By John Tamihere
The president of the Auckland Primary Principals Association told members on Friday to tell teachers to stop attending Ministry of Education training programmes on national standards.
President Iain Taylor said they were not standards and therefore not valid and reliable.
He believed the Government's policy would not provide a solution to Minister of Education Anne Tolley's issue of under-achievement.
He advised his members to continue to use robust assessment practices. National standards, he said, risked damaging the motivation and learning outcomes of many children.
There is no doubt we have a large number of children graduating from primary and secondary schools who cannot pass NCEA 2. This large group of under-achievers is masked by a small group of over-achievers.
Lecturers at our universities and polytechs bemoan the poor level of numeracy and literacy of their students. We have a major performance problem, particularly at our primary schools. They are tremendous caregiving sites but very poor education-providing sites.
They continue to fail large numbers of children in literacy, numeracy and comprehension.
Regretfully parents don't start to find out their children have significant difficulties until they become assessed at secondary school. For many this is too late.
We need a national assessment standard for the benefit of parents and children.

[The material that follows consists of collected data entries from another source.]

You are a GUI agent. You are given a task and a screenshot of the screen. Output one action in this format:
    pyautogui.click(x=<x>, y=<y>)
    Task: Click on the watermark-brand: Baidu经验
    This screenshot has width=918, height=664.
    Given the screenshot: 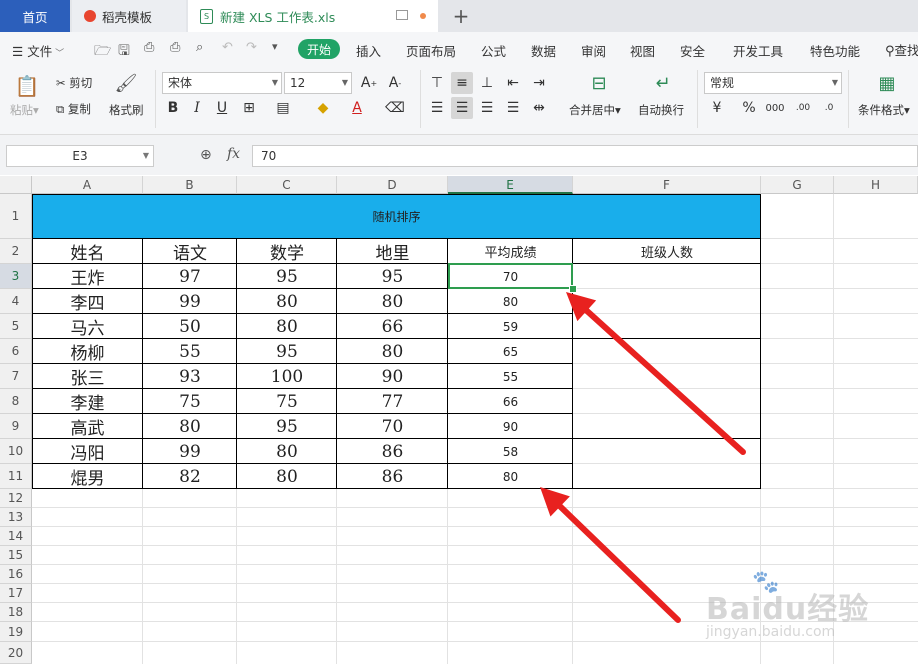 What is the action you would take?
    pyautogui.click(x=788, y=610)
     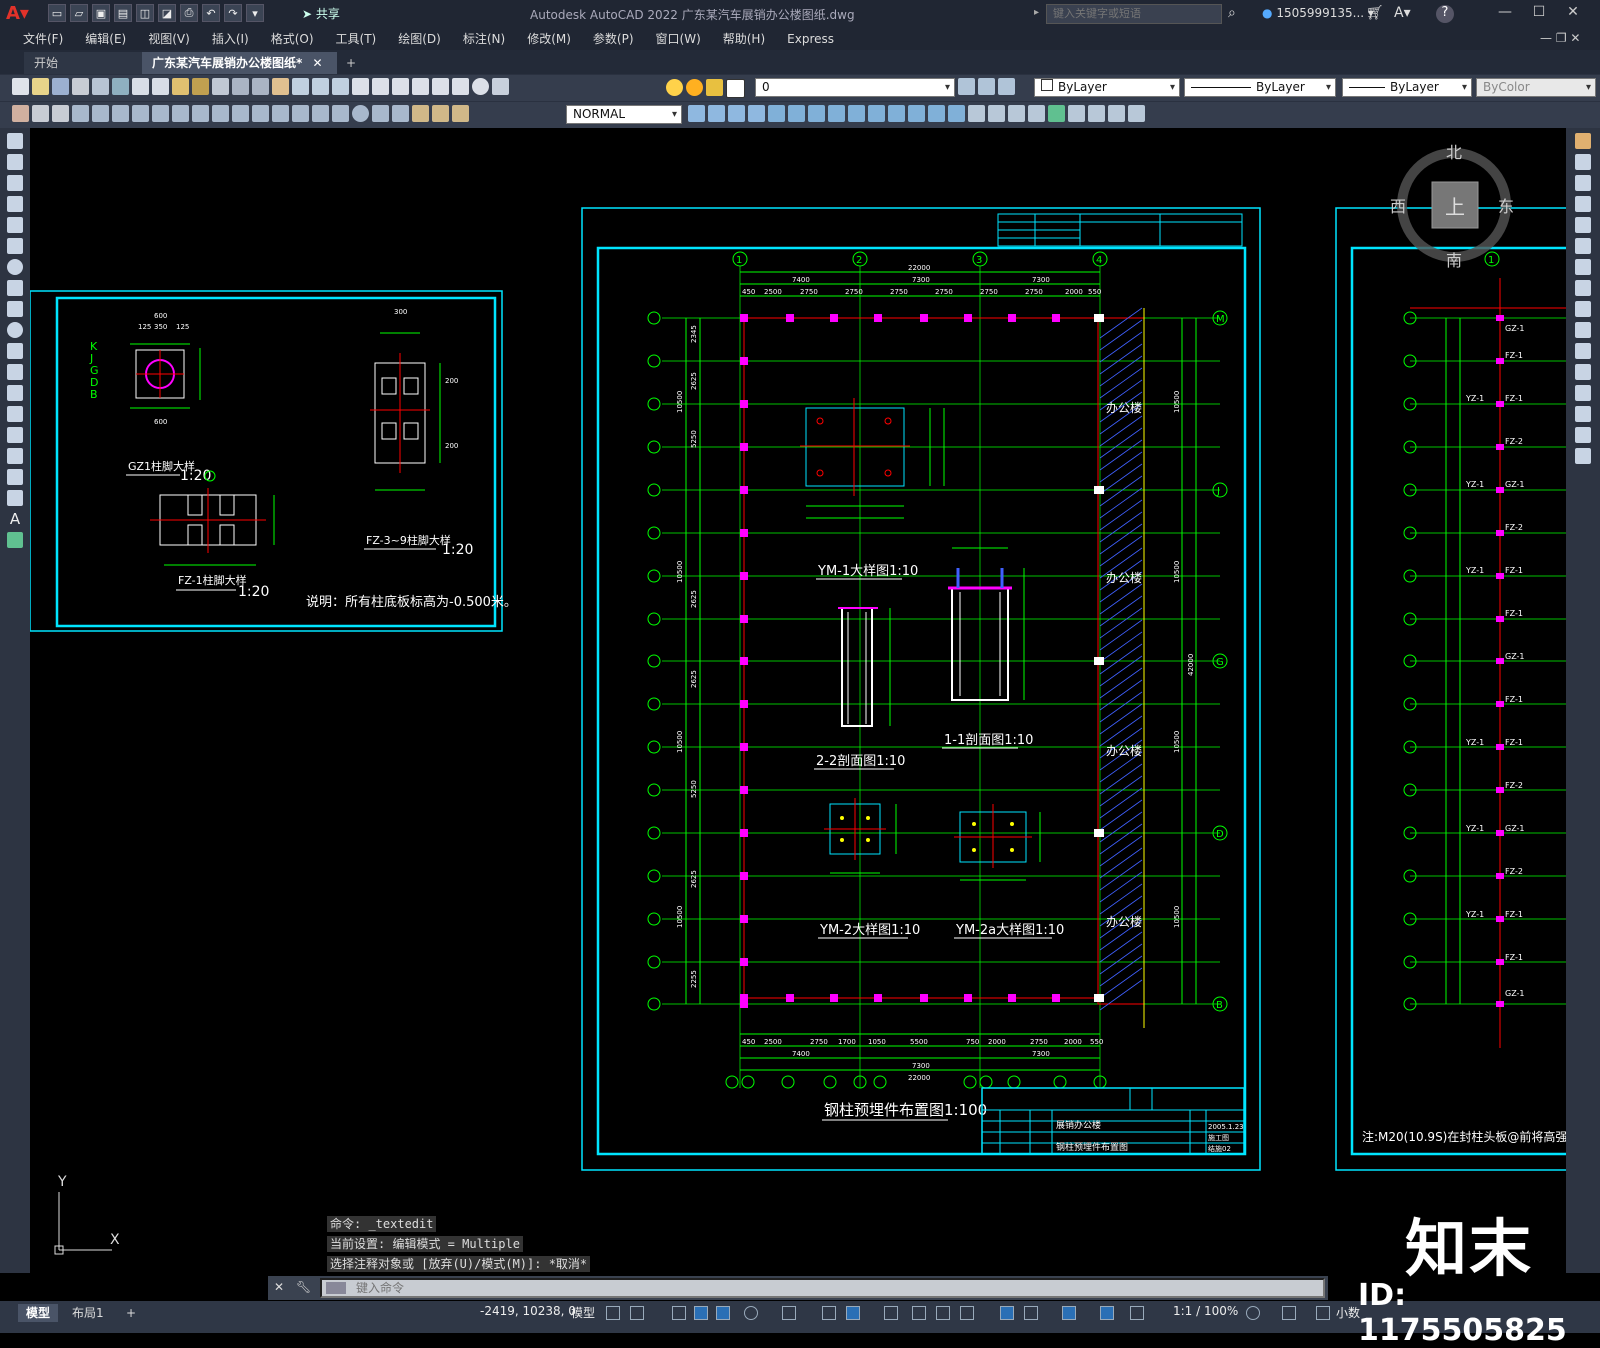 I want to click on autodesk-a360-icon: A▾, so click(x=1402, y=13).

Education can no longer be left in the hands of education providers called principals who believe they and they alone are the judges of their performance in educating our children.

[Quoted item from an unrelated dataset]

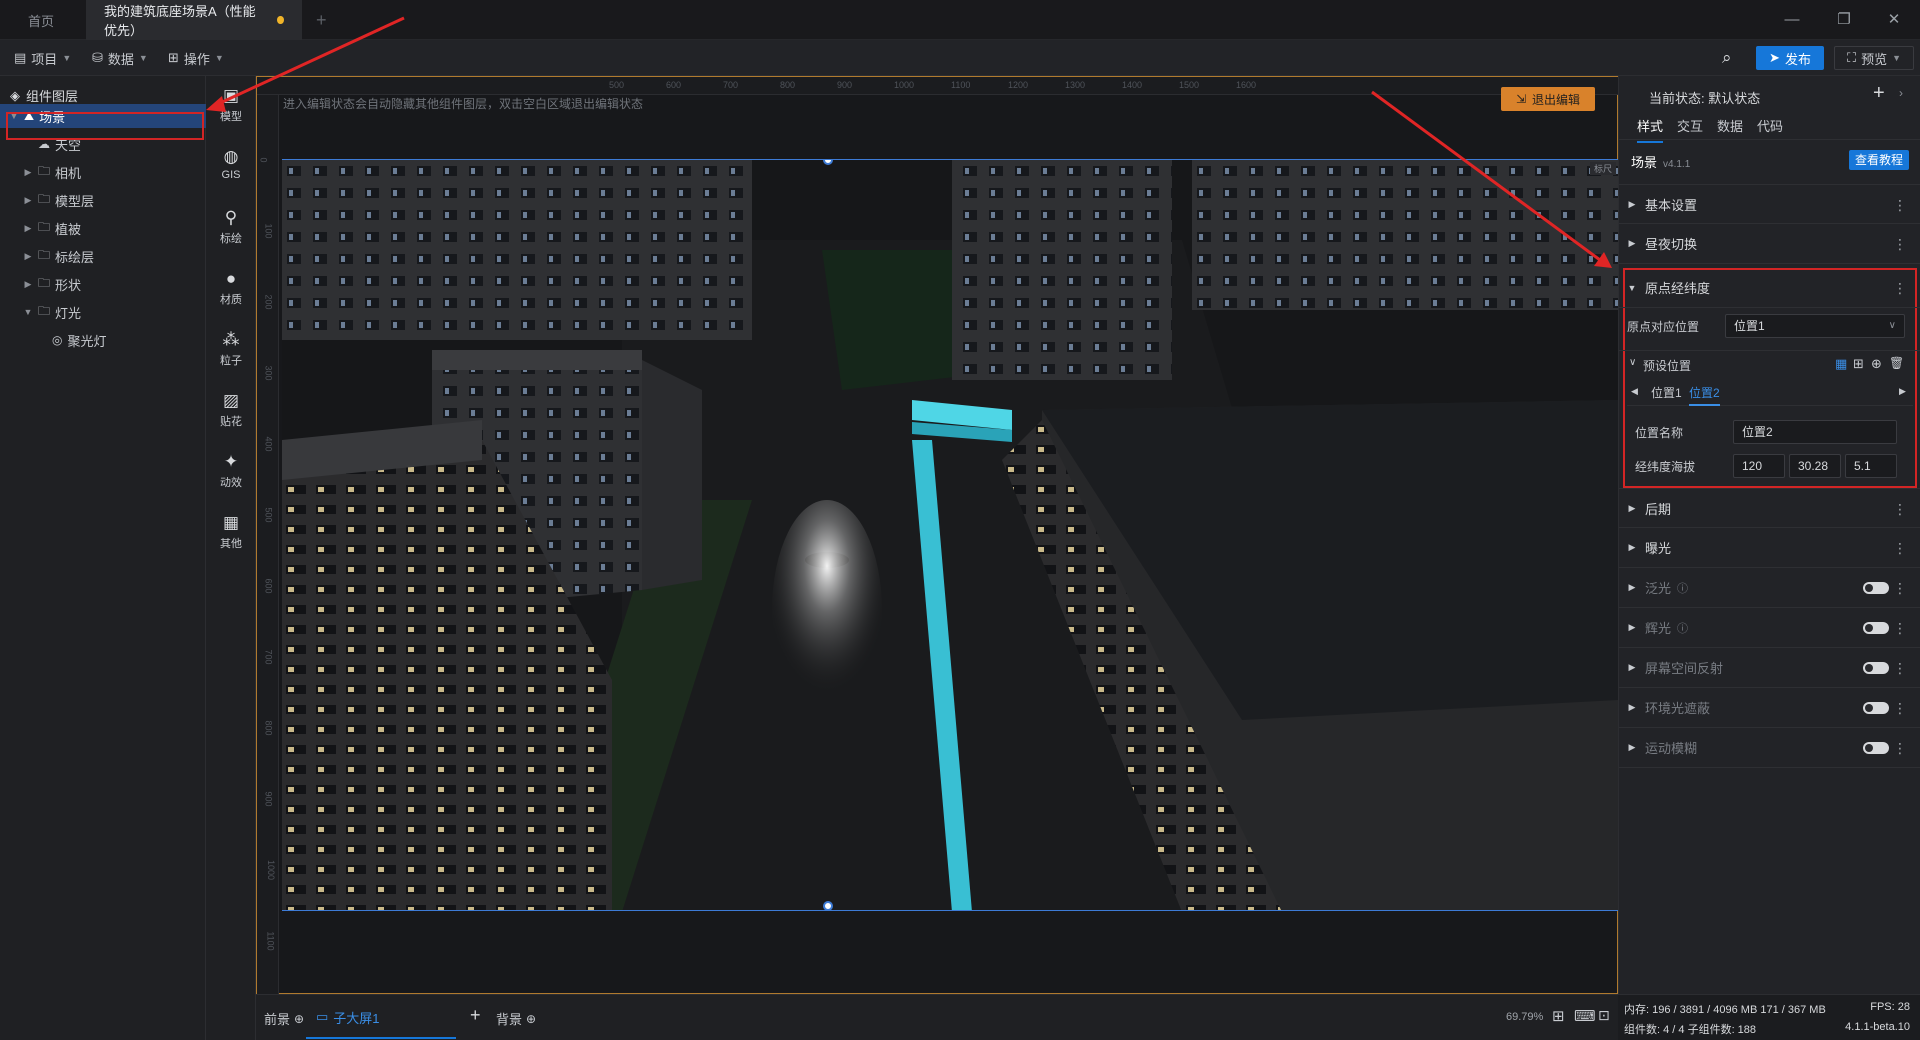 Image resolution: width=1920 pixels, height=1040 pixels. Describe the element at coordinates (1585, 1016) in the screenshot. I see `keyboard-icon: ⌨` at that location.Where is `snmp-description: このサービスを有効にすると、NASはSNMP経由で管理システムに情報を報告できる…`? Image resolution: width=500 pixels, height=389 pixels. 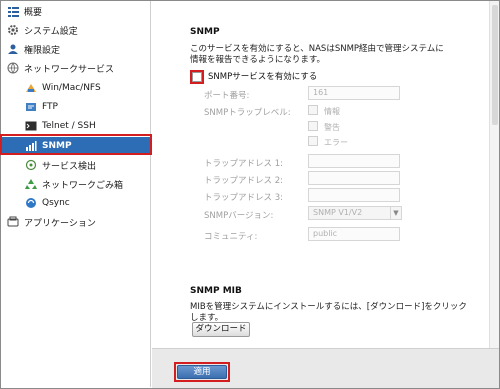
snmp-description: このサービスを有効にすると、NASはSNMP経由で管理システムに情報を報告できる… is located at coordinates (317, 54).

The debate about national standards and the application of a standard is vitally important for parents and children.
National standards and our education system must continue to focus more fully on the rights of parents and children against principals who continue to believe they know better than everybody solely because they applaud themselves to the top of their little empire and their little world called their school.

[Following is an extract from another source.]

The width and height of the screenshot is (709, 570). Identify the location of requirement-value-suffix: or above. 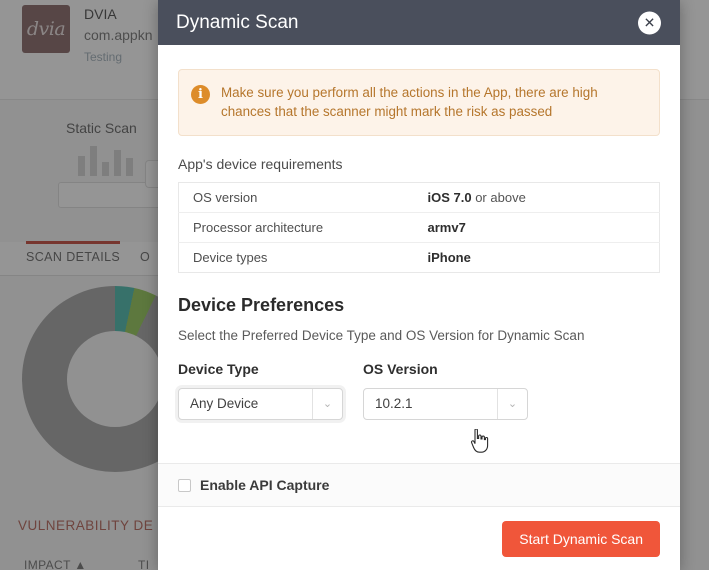
(500, 197).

All parents want their children to perform well at school. Unlike Taylor, we can no longer tolerate a mishmash of varying standards applied across the whole country.
We must lift the performance of schools rated decile 5 or less.
If these schools require greater resourcing and more capacity to lift the performance of these children, then let us have that conversation. Do not fraudulently raise all sorts of excuses as to why a national standard should not be rolled out.
We must keep coming back to the reasons schools and education systems exist. They do not exist as an employment agency for principals and teachers who have no performance indicators in their job. They don't exist for principals to not comply with the directions of their employer. In every other job they'd be down the road. If principals want to become politicians, they should resign from their job and stand for Parliament.